Moi qui me plaignait que mes relations tournaient court depuis un certain temps, en fait c'était peut être volontaire. Il est possible que je choisissais des choses impossibles qui étaient voué à l'échec à court terme. Pourquoi? Parce que je suis foncièrement romantique et sensible. Que je me sens vivre quand je commence à découvrir une personne, quand on vit l'excitation des débuts. Les palpitations au c½ur en pensant à lui, les regards timides puis passionnés échangés. Les petites allusions à demi-voilés. Les sentiments qui naissent au creux du ventre.

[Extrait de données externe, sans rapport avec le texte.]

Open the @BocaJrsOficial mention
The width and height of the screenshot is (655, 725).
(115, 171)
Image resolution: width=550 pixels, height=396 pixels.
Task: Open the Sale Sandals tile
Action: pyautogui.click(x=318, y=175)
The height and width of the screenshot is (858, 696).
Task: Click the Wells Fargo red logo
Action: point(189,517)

L'absence qui commence à s'installer quand il n'est pas là. Toutes ces choses intenses qui nous traversent quand on commence à être sous le charme de l'autre.
Car c'est cela : Je suis amoureux de tomber amoureux. Je ne vis que pour ces moments où je me sens vivre justement. J'ai besoin de ressentir les choses en grand. De même quand on me quitte. Il faut que ça fasse mal. Que je pleure, que le mal être me ronge. Se repasser en mémoire les moments de complicité, là où c'était fort. Un best of de la relation qui se termine. Une sorte d'éloge funèbre qui sert à faire le deuil. Je me dis que je pourrai jamais à nouveau ressentir des choses pour quelqu'un. Que l'amour c'est fini pour moi. Et soudain, ça surgit quand je ne m'y attends plus. C'est reparti pour le grand tralala.
A nouveau je vis. Je suis peut-être un peu trop idéaliste, un peu rêveur, un peu naïf.
Mais tout ça, c'est juste quelqu'un que je commence tout juste à cerner : Moi.